Scan the lines below; pull out those with "computer".

§ Supplied data
:::

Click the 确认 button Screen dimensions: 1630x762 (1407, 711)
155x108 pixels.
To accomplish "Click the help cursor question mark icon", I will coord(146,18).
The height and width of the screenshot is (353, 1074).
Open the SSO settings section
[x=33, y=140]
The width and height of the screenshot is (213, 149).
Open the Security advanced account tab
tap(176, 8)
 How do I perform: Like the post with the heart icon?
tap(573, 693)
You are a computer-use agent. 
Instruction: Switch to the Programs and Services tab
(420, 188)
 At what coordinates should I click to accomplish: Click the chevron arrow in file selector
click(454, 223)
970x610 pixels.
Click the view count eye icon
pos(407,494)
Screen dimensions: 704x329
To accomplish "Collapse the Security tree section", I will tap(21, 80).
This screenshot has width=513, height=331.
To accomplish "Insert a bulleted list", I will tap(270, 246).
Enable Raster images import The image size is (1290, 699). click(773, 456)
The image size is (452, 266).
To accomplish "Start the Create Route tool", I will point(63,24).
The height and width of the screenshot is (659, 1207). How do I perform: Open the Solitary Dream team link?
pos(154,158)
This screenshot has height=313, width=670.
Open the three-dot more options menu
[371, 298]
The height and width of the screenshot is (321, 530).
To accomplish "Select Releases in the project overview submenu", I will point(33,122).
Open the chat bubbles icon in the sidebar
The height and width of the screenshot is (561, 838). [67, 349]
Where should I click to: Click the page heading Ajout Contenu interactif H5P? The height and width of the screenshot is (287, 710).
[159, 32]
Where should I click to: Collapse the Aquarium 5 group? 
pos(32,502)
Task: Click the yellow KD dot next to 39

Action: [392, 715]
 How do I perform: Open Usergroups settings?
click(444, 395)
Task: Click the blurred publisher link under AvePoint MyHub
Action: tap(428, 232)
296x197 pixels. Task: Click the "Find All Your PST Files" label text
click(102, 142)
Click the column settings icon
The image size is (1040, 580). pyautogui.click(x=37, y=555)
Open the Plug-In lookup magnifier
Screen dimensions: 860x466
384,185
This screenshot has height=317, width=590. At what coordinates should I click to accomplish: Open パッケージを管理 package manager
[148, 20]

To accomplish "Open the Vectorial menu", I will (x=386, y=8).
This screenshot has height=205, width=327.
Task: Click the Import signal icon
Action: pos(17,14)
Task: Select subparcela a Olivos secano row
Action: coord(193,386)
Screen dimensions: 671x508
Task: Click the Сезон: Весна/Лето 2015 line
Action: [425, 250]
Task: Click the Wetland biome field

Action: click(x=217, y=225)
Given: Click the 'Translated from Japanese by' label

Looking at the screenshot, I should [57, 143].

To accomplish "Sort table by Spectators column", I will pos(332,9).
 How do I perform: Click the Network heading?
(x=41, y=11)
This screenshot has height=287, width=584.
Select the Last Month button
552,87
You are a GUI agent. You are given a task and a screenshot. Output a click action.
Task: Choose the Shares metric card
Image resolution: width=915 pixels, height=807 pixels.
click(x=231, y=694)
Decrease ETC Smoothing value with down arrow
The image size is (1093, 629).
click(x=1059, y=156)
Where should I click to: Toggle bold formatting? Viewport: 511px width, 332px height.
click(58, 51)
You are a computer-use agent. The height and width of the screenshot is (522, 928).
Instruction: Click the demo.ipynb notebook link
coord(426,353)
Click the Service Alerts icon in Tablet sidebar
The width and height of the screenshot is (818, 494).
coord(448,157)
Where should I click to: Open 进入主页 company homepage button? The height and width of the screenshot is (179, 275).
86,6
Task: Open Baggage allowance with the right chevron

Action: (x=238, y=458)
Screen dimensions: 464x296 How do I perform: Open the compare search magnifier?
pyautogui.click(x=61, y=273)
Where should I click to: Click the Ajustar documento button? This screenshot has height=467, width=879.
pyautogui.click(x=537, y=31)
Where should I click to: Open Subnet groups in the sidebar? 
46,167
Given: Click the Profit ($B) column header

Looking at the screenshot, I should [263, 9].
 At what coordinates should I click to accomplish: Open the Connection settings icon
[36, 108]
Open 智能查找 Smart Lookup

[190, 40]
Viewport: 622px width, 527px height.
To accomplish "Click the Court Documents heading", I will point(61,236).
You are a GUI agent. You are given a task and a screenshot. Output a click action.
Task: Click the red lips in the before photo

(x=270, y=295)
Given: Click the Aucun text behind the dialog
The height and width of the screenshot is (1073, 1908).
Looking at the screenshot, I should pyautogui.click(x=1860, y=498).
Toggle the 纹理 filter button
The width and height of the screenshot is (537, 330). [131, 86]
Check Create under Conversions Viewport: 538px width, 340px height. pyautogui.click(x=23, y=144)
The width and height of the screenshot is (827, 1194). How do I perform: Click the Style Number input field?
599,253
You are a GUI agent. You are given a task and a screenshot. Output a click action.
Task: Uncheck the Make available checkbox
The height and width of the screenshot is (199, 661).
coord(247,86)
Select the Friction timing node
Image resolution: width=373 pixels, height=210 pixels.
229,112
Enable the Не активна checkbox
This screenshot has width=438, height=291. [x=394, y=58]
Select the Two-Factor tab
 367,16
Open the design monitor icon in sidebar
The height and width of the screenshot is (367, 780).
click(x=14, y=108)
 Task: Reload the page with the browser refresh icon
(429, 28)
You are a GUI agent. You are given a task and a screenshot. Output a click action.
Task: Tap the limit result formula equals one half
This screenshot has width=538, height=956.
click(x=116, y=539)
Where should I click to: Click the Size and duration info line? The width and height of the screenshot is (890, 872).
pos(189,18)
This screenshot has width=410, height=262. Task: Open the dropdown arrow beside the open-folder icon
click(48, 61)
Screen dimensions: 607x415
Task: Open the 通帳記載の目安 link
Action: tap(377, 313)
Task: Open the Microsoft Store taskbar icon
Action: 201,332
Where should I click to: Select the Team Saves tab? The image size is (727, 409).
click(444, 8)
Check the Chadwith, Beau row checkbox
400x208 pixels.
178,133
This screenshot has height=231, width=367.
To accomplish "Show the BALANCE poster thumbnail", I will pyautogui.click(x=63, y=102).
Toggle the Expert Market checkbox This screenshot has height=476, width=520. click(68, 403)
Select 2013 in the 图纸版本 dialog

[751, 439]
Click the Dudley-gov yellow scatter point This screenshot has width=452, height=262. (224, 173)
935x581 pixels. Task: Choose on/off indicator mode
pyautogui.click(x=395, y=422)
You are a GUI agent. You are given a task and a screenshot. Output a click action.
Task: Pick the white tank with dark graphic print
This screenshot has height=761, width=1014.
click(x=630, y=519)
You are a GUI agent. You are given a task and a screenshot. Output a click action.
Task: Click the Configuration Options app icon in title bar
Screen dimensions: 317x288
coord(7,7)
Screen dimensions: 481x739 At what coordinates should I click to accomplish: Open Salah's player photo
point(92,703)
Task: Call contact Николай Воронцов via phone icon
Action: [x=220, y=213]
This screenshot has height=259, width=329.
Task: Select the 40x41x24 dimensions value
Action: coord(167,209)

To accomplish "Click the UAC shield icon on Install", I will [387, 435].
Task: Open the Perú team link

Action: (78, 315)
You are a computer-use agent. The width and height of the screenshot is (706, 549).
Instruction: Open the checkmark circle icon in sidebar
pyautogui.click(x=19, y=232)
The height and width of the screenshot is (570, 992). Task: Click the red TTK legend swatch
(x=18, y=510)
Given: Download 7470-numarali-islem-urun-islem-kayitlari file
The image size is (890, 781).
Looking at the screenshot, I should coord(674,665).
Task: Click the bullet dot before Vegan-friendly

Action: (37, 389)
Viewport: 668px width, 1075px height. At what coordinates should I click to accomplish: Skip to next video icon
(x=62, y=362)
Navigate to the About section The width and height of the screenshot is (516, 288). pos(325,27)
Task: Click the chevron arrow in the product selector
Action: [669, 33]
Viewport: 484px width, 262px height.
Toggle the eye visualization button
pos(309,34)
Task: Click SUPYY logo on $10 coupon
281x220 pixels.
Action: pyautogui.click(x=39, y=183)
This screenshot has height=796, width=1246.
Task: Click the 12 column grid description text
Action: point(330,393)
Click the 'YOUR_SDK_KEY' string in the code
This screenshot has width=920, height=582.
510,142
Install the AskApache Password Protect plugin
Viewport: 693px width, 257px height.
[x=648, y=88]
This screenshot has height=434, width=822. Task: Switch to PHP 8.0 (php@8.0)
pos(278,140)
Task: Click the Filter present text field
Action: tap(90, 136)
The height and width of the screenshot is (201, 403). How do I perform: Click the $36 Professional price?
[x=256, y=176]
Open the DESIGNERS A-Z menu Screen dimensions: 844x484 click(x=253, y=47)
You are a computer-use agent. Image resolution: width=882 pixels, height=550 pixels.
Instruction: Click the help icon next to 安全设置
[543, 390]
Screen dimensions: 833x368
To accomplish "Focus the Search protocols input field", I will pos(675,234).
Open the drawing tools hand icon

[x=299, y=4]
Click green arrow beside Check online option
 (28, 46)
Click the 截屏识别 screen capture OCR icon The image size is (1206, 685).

:::

§ Written solution
You are a computer-use agent. 
You are a computer-use agent. The height and width of the screenshot is (522, 928).
You are a computer-use agent. The width and height of the screenshot is (706, 549).
You are a computer-use agent. Image resolution: width=882 pixels, height=550 pixels.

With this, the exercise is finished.